Transcription factors, Computational biology, Gene regulation, Integrative analysis, Machine learning

  Abstract

Ensuring correct gene expression is crucial for living organisms, as its disruption can compromise survival. Transcription factors (TFs) regulate gene expression through the binding of specific DNA sequences called transcription factor binding sites (TFBSs). LEAFY (LFY) is a plant-specific TF with a crucial role in floral development, and it is highly conserved in sequence and binding specificity throughout flowering plant evolution.

LFY’s central role in flowering has been studied for decades, and yet it remains unclear why only a subset of the genomic regions bound by LFY are regulated. To elucidate this point, I present, in the first part of this manuscript, an approach to predict transcriptional regulation of LFY TFBSs in the model plant Arabidopsis thaliana. I used state-of-the-art LFY TFBS models and the genetically-encoded genomic context of LFY sites to successfully build a classifier that can distinguish functional LFY sites (i.e. TFBSs that are bound and have an effect on gene expression in vivo) from nonfunctional ones (i.e. TFBSs that are not bound and are not associated with gene expression changes in vivo). My results suggest that the presence of surrounding LFY TFBSs and, to a lesser extent, the level of non-LFY TFBS diversity around LFY sites, are important to distinguish functional and nonfunctional LFY sites.
Moreover, this approach reveals a number of co-occurring TFs that contribute to set apart LFYregulated sites from nonfunctional ones. Despite previous evidence of the functional importance of conserved regions in gene regulation, including conservation of LFY sites in our model did not improve predictions, and I discuss some possible reasons behind this result. Overall, this approach allowed me to further characterize LFY’s binding to DNA, and it can be used on new genomic sequences to predict transcriptional regulation of LFY sites, as well as with new TFs.

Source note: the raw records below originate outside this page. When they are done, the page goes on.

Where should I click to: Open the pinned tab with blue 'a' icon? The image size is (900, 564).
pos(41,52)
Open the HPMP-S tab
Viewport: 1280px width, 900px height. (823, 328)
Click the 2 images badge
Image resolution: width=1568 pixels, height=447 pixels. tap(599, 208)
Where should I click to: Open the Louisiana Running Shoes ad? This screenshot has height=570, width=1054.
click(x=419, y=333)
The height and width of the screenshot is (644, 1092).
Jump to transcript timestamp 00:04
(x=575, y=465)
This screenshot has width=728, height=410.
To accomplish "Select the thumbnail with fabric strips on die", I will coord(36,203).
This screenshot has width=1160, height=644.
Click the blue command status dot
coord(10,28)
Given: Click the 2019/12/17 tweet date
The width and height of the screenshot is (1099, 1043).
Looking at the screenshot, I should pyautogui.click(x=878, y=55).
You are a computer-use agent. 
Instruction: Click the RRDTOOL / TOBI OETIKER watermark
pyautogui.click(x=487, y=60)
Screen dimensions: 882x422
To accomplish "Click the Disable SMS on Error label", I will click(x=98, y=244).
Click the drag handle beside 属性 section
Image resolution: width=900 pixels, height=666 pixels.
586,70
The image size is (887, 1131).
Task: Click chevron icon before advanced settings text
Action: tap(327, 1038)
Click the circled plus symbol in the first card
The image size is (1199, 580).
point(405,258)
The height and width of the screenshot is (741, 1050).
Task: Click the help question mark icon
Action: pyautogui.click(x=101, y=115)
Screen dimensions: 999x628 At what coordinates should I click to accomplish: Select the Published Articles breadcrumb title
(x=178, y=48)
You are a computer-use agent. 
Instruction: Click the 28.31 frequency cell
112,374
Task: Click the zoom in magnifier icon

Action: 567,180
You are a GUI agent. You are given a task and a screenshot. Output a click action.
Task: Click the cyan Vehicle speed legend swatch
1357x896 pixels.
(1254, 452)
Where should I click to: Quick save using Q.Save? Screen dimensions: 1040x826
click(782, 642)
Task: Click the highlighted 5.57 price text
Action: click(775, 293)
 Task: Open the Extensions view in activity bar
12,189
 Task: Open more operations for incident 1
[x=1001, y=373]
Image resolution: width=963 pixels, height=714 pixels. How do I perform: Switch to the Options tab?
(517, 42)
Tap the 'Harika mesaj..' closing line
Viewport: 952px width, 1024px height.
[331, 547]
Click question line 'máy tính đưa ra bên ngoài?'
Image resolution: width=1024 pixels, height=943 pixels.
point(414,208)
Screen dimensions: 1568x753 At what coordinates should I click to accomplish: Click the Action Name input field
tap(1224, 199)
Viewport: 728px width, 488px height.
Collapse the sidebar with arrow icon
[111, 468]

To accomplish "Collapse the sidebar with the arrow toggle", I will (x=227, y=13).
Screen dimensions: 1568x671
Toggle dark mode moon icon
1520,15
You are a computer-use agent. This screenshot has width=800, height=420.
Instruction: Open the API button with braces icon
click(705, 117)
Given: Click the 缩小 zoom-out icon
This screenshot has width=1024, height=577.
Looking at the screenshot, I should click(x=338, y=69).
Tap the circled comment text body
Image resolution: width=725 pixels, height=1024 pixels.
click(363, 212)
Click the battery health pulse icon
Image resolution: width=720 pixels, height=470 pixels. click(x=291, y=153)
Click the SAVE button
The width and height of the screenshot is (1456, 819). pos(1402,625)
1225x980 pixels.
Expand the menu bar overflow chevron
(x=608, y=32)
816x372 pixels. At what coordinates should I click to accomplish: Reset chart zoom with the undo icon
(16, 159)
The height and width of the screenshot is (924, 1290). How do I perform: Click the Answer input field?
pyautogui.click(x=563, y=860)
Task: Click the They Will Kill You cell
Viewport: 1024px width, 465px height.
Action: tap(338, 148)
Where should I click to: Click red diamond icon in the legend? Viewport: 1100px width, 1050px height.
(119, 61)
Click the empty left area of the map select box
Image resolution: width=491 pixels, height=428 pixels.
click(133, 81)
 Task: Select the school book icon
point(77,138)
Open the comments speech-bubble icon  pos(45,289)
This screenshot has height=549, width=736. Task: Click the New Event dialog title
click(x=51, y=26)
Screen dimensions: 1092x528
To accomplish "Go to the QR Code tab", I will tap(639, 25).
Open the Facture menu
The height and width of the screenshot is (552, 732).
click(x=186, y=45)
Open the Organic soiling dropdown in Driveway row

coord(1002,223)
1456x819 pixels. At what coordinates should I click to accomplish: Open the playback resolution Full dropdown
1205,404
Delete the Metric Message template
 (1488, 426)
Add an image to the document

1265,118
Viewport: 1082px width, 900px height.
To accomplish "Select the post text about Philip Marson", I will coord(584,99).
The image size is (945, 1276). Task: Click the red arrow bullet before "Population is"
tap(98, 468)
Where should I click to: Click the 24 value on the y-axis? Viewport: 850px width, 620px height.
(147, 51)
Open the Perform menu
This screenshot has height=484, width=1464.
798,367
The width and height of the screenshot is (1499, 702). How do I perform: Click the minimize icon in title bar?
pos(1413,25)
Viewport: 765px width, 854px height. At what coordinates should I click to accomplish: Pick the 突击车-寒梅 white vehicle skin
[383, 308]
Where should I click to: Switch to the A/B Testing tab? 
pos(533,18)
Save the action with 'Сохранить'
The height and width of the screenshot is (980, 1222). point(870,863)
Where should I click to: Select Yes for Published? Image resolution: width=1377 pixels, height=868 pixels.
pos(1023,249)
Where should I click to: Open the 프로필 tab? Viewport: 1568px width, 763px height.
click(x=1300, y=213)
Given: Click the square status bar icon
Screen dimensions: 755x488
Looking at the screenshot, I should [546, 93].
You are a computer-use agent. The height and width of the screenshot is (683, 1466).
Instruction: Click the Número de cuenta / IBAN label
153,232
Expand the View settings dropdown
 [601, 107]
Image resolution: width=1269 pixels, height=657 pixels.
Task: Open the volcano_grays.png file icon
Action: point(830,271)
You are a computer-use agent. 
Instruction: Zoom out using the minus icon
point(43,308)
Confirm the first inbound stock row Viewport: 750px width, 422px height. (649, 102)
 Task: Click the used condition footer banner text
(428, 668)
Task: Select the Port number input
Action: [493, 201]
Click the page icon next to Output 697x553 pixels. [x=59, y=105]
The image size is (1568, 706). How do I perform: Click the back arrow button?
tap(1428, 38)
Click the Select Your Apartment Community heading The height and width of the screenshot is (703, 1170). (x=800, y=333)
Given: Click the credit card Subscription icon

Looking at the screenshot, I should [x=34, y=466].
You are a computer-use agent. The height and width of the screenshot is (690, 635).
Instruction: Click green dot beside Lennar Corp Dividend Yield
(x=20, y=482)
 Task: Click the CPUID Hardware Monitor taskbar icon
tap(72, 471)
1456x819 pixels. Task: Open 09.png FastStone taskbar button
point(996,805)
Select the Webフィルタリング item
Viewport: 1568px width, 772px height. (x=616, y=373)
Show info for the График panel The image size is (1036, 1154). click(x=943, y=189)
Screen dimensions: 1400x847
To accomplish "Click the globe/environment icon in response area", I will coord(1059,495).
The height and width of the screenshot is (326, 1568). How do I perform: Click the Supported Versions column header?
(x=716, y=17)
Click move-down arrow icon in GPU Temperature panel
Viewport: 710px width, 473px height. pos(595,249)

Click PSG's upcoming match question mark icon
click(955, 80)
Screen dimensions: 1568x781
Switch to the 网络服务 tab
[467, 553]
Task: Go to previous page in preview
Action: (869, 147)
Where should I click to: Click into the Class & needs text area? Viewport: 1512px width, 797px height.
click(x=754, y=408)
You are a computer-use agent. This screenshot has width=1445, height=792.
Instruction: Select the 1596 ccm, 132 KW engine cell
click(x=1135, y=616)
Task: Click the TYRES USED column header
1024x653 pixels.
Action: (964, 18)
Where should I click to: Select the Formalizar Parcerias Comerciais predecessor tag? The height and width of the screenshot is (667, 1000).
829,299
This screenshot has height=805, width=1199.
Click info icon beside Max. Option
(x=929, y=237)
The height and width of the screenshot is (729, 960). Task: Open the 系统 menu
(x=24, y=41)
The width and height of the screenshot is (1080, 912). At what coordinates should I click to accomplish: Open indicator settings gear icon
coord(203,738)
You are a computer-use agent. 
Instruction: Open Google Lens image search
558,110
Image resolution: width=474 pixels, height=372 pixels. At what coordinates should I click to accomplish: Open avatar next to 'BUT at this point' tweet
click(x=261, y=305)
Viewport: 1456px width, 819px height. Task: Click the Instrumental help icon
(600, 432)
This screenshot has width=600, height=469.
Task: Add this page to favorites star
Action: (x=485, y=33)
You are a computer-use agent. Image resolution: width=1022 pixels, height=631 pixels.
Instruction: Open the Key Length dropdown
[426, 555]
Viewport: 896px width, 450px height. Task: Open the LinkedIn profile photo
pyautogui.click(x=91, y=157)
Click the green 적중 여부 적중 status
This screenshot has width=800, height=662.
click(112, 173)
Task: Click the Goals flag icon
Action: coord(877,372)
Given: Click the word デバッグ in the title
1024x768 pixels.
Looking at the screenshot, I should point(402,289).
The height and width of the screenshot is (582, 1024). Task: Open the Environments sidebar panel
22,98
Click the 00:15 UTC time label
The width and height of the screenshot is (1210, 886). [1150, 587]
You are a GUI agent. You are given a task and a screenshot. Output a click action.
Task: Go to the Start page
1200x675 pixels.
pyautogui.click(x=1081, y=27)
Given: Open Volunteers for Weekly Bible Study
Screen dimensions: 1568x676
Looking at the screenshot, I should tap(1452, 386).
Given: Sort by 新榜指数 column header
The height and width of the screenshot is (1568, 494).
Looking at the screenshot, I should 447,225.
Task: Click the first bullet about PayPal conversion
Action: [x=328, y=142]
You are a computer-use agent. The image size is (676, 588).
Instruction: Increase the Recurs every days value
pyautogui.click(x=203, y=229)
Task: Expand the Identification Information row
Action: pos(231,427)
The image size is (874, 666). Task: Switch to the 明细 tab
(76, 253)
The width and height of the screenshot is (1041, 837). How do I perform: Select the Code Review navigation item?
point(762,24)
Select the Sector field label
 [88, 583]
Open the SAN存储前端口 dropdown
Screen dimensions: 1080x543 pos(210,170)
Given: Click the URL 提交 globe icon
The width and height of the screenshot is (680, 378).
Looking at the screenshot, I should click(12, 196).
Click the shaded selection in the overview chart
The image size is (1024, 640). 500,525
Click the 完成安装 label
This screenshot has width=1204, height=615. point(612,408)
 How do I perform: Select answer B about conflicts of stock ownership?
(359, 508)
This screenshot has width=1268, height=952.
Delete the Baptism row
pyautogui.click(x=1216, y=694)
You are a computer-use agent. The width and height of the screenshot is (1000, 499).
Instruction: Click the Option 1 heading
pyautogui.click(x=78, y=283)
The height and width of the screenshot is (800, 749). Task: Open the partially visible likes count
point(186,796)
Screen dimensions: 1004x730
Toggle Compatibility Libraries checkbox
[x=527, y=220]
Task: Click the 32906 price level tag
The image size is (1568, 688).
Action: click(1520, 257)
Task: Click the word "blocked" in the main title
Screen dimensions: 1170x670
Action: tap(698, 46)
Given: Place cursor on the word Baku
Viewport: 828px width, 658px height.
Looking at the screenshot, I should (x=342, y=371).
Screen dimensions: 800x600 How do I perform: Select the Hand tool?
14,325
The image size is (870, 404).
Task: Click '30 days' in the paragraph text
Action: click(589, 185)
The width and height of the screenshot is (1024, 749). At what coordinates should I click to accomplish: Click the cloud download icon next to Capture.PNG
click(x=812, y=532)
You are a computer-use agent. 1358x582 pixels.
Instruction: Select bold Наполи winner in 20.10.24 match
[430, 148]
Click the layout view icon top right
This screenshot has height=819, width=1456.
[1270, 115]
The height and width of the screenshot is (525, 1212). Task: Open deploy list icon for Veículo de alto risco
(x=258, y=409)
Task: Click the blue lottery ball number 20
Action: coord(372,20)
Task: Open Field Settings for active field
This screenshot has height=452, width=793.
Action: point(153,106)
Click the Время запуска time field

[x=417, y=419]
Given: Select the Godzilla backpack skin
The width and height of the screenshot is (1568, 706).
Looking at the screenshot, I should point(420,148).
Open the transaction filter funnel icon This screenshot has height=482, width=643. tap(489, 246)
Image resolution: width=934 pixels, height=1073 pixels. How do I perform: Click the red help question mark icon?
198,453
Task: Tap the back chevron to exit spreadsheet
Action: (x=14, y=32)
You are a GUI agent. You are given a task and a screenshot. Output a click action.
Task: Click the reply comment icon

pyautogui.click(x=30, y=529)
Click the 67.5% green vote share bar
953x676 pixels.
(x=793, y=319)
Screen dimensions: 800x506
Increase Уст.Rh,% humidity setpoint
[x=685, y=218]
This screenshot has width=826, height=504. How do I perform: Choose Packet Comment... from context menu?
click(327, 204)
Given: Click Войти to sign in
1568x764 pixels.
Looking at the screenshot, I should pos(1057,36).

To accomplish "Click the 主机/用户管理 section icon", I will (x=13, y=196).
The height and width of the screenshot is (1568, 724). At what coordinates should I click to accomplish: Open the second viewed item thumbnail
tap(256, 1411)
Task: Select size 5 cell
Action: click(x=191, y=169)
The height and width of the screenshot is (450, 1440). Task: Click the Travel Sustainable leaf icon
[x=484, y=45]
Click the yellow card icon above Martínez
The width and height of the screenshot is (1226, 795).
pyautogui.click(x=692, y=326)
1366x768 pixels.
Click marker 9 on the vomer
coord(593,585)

In addition to working on its own, LFY interacts with UNUSUAL FLORAL ORGANS (UFO), an F-box protein, to ensure correct petal and stamen development. While the LFY-UFO interaction and their implication in flower development were already known, the exact role of UFO in this process had yet to be determined. In the second part of this manuscript, I include a recently published article on the transcriptional role of the LFY-UFO complex in flower development that allows access to genomic regions distinct from those bound by LFY alone. Moreover, I present some additional results suggesting the implication of LFY and UFO in floral meristem establishment in the early stages of flower development, broadening their importance in this crucial developmental process.